また書籍版ではさらに、書泉様・芳林堂書様店におきまして、購入特典としてSSペーパーが配布されます!
『イズミといちゃラブ 旅のルール』です!
本編では見られない、いちゃいちゃするユニバスとイズミをお楽しみください!
特典配布には開催期間、および配布数には限りがありますのでご了承ください。
なお、新型コロナウイルスの感染拡大を受け、営業状況や時間が変更になっている店舗様もございますので、ご確認のうえお求めください!

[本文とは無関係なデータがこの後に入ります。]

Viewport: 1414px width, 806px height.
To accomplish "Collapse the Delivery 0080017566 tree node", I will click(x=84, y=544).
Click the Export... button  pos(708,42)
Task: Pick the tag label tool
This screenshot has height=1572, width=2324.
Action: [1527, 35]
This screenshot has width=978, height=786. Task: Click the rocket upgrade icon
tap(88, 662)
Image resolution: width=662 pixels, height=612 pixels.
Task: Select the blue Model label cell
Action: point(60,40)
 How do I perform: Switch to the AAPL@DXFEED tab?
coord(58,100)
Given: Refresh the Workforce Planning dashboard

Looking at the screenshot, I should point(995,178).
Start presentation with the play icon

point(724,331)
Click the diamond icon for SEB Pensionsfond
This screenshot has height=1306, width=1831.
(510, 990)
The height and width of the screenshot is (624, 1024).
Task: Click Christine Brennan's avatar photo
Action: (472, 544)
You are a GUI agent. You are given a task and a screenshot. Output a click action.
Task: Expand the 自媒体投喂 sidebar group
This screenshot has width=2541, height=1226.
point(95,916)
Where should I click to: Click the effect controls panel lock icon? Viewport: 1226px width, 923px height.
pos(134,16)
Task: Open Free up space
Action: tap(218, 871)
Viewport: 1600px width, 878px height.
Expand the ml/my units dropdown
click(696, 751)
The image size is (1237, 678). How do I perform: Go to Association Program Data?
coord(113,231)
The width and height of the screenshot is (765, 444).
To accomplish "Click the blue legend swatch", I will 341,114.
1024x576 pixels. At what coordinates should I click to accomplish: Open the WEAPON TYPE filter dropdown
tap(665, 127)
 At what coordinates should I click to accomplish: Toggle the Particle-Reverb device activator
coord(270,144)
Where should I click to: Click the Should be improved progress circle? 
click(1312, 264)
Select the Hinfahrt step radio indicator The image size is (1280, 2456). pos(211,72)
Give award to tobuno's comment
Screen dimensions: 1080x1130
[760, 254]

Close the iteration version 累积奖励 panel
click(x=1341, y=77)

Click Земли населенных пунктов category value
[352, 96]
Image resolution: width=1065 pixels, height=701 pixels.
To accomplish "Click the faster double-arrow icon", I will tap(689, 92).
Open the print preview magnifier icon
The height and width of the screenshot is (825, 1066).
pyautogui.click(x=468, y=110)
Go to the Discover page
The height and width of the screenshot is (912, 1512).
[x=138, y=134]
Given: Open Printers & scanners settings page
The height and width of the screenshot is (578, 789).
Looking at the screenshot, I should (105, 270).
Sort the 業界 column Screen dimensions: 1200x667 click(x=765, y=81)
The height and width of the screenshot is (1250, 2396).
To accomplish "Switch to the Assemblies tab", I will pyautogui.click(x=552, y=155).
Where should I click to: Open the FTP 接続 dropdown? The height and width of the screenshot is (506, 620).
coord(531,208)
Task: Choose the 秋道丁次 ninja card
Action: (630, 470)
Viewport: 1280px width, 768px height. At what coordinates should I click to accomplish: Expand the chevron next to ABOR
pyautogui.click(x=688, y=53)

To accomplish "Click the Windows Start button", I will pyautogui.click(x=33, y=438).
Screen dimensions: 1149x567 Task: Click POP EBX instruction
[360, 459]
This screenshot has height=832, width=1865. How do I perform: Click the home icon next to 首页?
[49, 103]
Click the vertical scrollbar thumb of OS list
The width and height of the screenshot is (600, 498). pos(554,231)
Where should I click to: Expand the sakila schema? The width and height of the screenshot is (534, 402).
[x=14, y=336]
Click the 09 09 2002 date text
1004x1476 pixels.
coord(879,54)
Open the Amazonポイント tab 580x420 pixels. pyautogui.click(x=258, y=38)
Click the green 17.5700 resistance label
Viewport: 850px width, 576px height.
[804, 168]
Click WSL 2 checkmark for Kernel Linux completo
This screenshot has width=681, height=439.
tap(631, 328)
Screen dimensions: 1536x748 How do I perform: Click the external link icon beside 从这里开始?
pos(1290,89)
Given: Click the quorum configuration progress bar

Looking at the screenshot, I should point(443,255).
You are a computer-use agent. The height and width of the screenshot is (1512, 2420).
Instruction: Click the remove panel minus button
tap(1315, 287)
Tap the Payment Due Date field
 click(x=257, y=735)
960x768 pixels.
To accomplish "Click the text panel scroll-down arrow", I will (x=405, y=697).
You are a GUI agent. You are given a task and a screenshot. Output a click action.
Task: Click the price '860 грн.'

そして電子版限定の書き下ろしとして、『イズミの宝物』を収録!
ユニバスとイズミの初めての出会い、そしてイズミが真珠の涙を流すに至った、初めてのときめきが明らかになります!
Web版から加筆修正を施した、『精霊たらし』!
ユニバスの活躍、精霊姫たちのかわいさもさらにパワーアップしております!
明日の3月10日(木)はぜひ、お手にとってみてください!
50 炎の精霊姫ガミメス
俺は気がつくと、無限の柔らかさに包まれていた。
純白の意識のなかで、まるで雲のなかを漂っているような感覚。
ふわふわで、もこもこで、すべすべで、ぷにぷにで、もちもち。
……すべすべで、ぷにぷにで、もちもち……!?
手触りのない雲とは違う感覚を感じたところで、俺は意識を取り戻した。
背中は、雲の上に乗っているように柔らかい。どうやら、極上の羽毛布団のようだ。
顔面、いや全身には、生温かい感触に埋もれている。
抱き枕のようだが、しっとりとしていて、肌に吸い付いてくるよう。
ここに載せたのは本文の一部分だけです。